Ixekizumab treatment of biologic-naive patients with active psoriatic arthritis: 3-year results from a phase III clinical trial (SPIRIT-P1)

Objective. The aim was to assess the safety and efficacy of up to 156 weeks of ixekizumab (an IL-17A antagonist) treatment in PsA patients. Methods. In a phase III study, patients naive to biologic treatment were randomized to placebo, adalimumab 40 mg every 2 weeks (ADA; active reference) or ixekizumab 80 mg every 2 weeks (IXEQ2W) or every 4 weeks (IXEQ4W) after an initial dose of 160 mg. At week 24 (week 16 for inadequate responders), ADA (after 8-week washout) and placebo patients were re-randomized to IXEQ2W or IXEQ4W. Outcomes were evaluated using a modified non-responder imputation [linear extrapolation for radiographic progression (modified total Sharp score = 0)] during extended treatment until week 156. Results. Of 417 patients, 381 entered the extension, and 243 of 381 (63.8%) completed the 156-week study.

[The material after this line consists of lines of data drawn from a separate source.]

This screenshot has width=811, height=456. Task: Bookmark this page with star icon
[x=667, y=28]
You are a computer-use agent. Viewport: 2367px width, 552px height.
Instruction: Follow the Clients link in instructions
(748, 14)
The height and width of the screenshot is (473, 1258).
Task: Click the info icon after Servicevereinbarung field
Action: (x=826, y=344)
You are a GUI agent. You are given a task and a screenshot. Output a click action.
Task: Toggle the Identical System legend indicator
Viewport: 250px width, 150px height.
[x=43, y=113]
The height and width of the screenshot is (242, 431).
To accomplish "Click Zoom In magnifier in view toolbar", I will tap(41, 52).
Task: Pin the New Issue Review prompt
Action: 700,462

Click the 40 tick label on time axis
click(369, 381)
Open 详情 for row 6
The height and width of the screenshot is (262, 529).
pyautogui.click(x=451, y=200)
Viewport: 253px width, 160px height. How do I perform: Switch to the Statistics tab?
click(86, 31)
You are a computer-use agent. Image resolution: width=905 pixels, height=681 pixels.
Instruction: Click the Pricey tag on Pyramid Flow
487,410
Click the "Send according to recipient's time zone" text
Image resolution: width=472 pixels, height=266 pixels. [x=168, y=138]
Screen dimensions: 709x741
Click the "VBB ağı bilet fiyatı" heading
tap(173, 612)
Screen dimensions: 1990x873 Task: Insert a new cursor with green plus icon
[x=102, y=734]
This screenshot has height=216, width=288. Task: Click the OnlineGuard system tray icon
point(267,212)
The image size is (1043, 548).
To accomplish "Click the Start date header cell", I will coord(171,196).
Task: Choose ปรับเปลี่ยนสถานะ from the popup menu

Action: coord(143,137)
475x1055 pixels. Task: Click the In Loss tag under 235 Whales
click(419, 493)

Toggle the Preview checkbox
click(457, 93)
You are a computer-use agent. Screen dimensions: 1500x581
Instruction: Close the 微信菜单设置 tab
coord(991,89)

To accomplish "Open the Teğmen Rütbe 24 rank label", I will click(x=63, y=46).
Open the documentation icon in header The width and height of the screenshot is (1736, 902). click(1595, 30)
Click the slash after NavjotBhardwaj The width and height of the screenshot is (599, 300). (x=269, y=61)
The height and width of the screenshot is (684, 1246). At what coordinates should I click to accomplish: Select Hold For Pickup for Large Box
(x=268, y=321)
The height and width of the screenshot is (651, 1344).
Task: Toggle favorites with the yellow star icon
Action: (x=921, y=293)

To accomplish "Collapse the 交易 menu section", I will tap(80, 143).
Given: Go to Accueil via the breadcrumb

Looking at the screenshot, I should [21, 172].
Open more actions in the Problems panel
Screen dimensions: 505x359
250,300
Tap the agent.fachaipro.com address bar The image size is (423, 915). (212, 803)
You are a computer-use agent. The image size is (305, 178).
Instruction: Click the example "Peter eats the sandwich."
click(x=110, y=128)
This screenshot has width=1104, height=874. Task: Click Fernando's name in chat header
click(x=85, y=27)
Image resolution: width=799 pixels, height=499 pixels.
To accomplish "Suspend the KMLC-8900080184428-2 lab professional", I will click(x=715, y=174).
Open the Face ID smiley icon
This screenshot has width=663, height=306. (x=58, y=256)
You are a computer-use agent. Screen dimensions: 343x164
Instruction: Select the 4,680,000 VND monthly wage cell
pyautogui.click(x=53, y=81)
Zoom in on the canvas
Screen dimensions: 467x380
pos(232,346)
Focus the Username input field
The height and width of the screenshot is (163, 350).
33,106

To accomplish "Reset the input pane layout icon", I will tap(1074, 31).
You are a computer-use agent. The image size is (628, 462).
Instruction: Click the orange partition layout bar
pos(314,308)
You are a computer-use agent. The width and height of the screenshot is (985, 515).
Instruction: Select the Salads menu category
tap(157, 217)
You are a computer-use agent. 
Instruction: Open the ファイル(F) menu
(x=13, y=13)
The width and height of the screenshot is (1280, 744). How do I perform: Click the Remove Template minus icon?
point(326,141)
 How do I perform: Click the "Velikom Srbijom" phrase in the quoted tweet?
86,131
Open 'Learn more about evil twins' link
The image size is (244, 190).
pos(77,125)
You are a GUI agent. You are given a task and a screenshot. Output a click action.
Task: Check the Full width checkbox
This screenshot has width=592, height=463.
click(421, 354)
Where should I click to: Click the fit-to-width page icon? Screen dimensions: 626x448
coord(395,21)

Incidence rates of treatment-emergent and serious adverse events, respectively, were 38.0 and 5.2 with IXEQ2W (n =189) and 38.1 and 8.0 with IXEQ4W (n =197). One death occurred (IXEQ4W). With IXEQ2W and IXEQ4W, respectively, the response rates persisted to week 156 as measured by the ACR response >= 20% (62.5 and 69.8%), >= 50% (56.1 and 51.8%) and >= 70% (43.8 and 33.4%), psoriasis area and severity index (PASI) 75 (69.1 and 63.5%), PASI 90 (64.5 and 51.2%) and PASI 100 (60.5 and 43.6%). Inhibition of radiographic progression also persisted to week 156 in 61% of IXEQ2W and 71% of IXEQ4W patients. Conclusion. In this 156-week study of ixekizumab, the safety profile remained consistent with previous reports, and improvements in signs and symptoms of PsA were observed, including persistent low rates of radiographic progression.